(Task instructions): Every record must be reproduced exactly. Leave none out.

╭─ Supplied records

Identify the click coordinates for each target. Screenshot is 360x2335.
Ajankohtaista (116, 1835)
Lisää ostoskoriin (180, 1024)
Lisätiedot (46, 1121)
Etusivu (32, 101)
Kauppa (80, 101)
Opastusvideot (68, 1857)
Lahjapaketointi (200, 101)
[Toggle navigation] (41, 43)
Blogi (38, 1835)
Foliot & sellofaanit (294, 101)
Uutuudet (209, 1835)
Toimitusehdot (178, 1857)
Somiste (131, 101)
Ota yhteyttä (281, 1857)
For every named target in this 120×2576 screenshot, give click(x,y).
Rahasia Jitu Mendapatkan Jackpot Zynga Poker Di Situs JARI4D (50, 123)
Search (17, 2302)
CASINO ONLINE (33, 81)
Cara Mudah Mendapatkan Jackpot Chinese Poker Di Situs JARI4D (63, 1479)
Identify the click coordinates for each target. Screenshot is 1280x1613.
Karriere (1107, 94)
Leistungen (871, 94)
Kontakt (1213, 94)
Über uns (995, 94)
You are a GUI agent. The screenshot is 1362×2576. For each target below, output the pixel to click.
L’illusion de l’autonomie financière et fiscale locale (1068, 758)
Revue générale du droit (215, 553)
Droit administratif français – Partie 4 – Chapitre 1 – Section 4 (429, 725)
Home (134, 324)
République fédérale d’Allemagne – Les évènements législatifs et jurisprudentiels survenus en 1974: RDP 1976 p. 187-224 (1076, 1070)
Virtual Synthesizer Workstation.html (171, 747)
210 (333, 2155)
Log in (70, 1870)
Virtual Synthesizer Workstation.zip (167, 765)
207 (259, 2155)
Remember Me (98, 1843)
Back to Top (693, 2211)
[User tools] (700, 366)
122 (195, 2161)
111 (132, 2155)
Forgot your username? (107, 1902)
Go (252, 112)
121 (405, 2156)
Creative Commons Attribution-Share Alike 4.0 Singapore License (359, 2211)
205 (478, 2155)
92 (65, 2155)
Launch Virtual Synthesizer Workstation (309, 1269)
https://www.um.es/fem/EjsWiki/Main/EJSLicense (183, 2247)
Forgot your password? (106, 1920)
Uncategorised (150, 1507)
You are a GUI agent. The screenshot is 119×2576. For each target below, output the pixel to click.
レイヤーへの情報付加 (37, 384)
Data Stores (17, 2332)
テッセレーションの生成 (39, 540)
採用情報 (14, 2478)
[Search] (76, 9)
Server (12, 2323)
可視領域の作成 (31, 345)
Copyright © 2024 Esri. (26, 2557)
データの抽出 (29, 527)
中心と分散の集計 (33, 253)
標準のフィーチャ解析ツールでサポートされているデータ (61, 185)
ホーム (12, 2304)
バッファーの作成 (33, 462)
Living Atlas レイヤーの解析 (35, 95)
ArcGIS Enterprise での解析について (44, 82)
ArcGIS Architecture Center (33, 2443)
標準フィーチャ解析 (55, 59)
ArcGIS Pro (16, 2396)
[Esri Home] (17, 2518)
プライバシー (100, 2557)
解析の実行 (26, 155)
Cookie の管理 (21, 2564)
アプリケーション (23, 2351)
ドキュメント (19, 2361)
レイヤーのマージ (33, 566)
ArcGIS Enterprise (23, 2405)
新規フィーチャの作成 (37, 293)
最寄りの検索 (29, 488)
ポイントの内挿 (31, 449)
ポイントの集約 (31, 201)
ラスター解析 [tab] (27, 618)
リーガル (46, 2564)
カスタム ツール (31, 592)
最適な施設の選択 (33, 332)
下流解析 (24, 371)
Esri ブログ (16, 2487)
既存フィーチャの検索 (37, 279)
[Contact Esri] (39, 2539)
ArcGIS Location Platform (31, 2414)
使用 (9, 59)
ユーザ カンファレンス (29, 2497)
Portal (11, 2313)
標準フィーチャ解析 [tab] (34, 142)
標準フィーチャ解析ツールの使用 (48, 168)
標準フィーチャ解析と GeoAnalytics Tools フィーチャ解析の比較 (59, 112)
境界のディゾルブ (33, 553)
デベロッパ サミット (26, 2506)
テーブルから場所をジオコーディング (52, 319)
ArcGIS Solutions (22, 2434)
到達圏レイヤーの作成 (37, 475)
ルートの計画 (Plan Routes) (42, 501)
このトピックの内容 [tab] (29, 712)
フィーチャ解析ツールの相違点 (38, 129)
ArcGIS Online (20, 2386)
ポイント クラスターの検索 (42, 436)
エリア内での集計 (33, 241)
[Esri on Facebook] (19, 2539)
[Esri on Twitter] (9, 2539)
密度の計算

╰─

(Exercise result):
Identify the click coordinates for each target. Screenshot is 360x2335.
Ajankohtaista (116, 1835)
Lisää ostoskoriin (180, 1024)
Lisätiedot (46, 1121)
Etusivu (32, 101)
Kauppa (80, 101)
Opastusvideot (68, 1857)
Lahjapaketointi (200, 101)
[Toggle navigation] (41, 43)
Blogi (38, 1835)
Foliot & sellofaanit (294, 101)
Uutuudet (209, 1835)
Toimitusehdot (178, 1857)
Somiste (131, 101)
Ota yhteyttä (281, 1857)
For every named target in this 120×2576 screenshot, give click(x,y).
Rahasia Jitu Mendapatkan Jackpot Zynga Poker Di Situs JARI4D (50, 123)
Search (17, 2302)
CASINO ONLINE (33, 81)
Cara Mudah Mendapatkan Jackpot Chinese Poker Di Situs JARI4D (63, 1479)
Identify the click coordinates for each target. Screenshot is 1280x1613.
Karriere (1107, 94)
Leistungen (871, 94)
Kontakt (1213, 94)
Über uns (995, 94)
You are a GUI agent. The screenshot is 1362×2576. For each target below, output the pixel to click.
L’illusion de l’autonomie financière et fiscale locale (1068, 758)
Revue générale du droit (215, 553)
Droit administratif français – Partie 4 – Chapitre 1 – Section 4 (429, 725)
Home (134, 324)
République fédérale d’Allemagne – Les évènements législatifs et jurisprudentiels survenus en 1974: RDP 1976 p. 187-224 (1076, 1070)
Virtual Synthesizer Workstation.html (171, 747)
210 (333, 2155)
Log in (70, 1870)
Virtual Synthesizer Workstation.zip (167, 765)
207 (259, 2155)
Remember Me (98, 1843)
Back to Top (693, 2211)
[User tools] (700, 366)
122 (195, 2161)
111 (132, 2155)
Forgot your username? (107, 1902)
Go (252, 112)
121 (405, 2156)
Creative Commons Attribution-Share Alike 4.0 Singapore License (359, 2211)
205 (478, 2155)
92 (65, 2155)
Launch Virtual Synthesizer Workstation (309, 1269)
https://www.um.es/fem/EjsWiki/Main/EJSLicense (183, 2247)
Forgot your password? (106, 1920)
Uncategorised (150, 1507)
You are a GUI agent. The screenshot is 119×2576. For each target below, output the pixel to click.
レイヤーへの情報付加 (37, 384)
Data Stores (17, 2332)
テッセレーションの生成 (39, 540)
採用情報 (14, 2478)
[Search] (76, 9)
Server (12, 2323)
可視領域の作成 (31, 345)
Copyright © 2024 Esri. (26, 2557)
データの抽出 (29, 527)
中心と分散の集計 (33, 253)
標準のフィーチャ解析ツールでサポートされているデータ (61, 185)
ホーム (12, 2304)
バッファーの作成 (33, 462)
Living Atlas レイヤーの解析 (35, 95)
ArcGIS Enterprise での解析について (44, 82)
ArcGIS Architecture Center (33, 2443)
標準フィーチャ解析 (55, 59)
ArcGIS Pro (16, 2396)
[Esri Home] (17, 2518)
プライバシー (100, 2557)
解析の実行 (26, 155)
Cookie の管理 (21, 2564)
アプリケーション (23, 2351)
ドキュメント (19, 2361)
レイヤーのマージ (33, 566)
ArcGIS Enterprise (23, 2405)
新規フィーチャの作成 (37, 293)
最寄りの検索 (29, 488)
ポイントの内挿 (31, 449)
ポイントの集約 (31, 201)
ラスター解析 [tab] (27, 618)
リーガル (46, 2564)
カスタム ツール (31, 592)
最適な施設の選択 (33, 332)
下流解析 (24, 371)
Esri ブログ (16, 2487)
既存フィーチャの検索 (37, 279)
[Contact Esri] (39, 2539)
ArcGIS Location Platform (31, 2414)
使用 (9, 59)
ユーザ カンファレンス (29, 2497)
Portal (11, 2313)
標準フィーチャ解析 [tab] (34, 142)
標準フィーチャ解析ツールの使用 (48, 168)
標準フィーチャ解析と GeoAnalytics Tools フィーチャ解析の比較 (59, 112)
境界のディゾルブ (33, 553)
デベロッパ サミット (26, 2506)
テーブルから場所をジオコーディング (52, 319)
ArcGIS Solutions (22, 2434)
到達圏レイヤーの作成 (37, 475)
ルートの計画 (Plan Routes) (42, 501)
このトピックの内容 [tab] (29, 712)
フィーチャ解析ツールの相違点 (38, 129)
ArcGIS Online (20, 2386)
ポイント クラスターの検索 (42, 436)
エリア内での集計 (33, 241)
[Esri on Facebook] (19, 2539)
[Esri on Twitter] (9, 2539)
密度の計算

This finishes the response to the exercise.